* [Problem] Using the data that follows, return exactly the lines from the one that contains "INICIO (461, 191)" through the one that contains "艺术 (286, 28)", ends included.

* [Input records]

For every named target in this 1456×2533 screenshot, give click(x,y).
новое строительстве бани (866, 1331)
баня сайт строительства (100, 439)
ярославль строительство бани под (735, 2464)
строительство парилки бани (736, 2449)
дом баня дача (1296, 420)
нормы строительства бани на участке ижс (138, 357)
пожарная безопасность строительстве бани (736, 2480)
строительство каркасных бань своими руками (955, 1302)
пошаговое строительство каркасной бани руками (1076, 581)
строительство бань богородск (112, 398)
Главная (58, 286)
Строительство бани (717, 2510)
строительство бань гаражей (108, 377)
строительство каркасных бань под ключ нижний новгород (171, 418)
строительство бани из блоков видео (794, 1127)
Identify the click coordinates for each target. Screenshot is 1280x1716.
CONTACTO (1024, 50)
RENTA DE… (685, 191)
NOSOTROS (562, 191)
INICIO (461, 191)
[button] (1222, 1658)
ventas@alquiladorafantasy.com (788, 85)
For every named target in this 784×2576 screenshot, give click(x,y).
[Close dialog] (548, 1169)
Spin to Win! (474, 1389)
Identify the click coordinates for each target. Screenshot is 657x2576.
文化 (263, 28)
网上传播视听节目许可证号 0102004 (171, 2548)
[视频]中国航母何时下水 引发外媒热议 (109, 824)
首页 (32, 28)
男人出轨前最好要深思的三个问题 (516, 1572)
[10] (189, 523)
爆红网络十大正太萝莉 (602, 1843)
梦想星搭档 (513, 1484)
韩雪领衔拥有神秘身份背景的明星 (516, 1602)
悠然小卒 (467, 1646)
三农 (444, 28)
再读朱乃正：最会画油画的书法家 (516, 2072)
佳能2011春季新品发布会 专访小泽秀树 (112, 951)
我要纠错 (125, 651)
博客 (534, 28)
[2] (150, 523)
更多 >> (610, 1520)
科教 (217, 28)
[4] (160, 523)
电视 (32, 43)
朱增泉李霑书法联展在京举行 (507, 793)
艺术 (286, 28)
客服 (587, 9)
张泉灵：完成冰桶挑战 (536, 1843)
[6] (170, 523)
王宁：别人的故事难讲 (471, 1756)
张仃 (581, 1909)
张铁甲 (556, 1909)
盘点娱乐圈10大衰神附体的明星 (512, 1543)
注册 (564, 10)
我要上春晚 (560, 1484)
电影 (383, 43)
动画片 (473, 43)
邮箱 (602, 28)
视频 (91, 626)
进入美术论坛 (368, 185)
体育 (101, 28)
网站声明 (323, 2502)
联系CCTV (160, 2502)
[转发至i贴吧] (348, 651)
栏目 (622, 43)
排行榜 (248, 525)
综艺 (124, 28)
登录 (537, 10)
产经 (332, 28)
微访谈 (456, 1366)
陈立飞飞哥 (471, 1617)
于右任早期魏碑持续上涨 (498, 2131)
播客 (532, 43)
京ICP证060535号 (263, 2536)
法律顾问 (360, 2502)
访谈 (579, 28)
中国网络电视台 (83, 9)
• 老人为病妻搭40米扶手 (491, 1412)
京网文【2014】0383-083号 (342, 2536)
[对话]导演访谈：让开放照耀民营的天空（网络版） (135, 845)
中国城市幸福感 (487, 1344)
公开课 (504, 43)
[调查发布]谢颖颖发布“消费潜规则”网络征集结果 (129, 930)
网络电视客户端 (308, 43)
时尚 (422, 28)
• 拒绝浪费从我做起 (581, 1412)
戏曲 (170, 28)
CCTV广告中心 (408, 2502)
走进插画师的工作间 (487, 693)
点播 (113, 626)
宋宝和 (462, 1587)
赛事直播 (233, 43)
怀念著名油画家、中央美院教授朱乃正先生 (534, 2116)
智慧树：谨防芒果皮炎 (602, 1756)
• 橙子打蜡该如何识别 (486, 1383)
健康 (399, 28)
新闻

* [Result of the exercise]
INICIO (461, 191)
[button] (1222, 1658)
ventas@alquiladorafantasy.com (788, 85)
For every named target in this 784×2576 screenshot, give click(x,y).
[Close dialog] (548, 1169)
Spin to Win! (474, 1389)
Identify the click coordinates for each target. Screenshot is 657x2576.
文化 (263, 28)
网上传播视听节目许可证号 0102004 (171, 2548)
[视频]中国航母何时下水 引发外媒热议 (109, 824)
首页 (32, 28)
男人出轨前最好要深思的三个问题 (516, 1572)
[10] (189, 523)
爆红网络十大正太萝莉 (602, 1843)
梦想星搭档 (513, 1484)
韩雪领衔拥有神秘身份背景的明星 (516, 1602)
悠然小卒 (467, 1646)
三农 (444, 28)
再读朱乃正：最会画油画的书法家 (516, 2072)
佳能2011春季新品发布会 专访小泽秀树 (112, 951)
我要纠错 (125, 651)
博客 (534, 28)
[2] (150, 523)
更多 >> (610, 1520)
科教 (217, 28)
[4] (160, 523)
电视 (32, 43)
朱增泉李霑书法联展在京举行 (507, 793)
艺术 (286, 28)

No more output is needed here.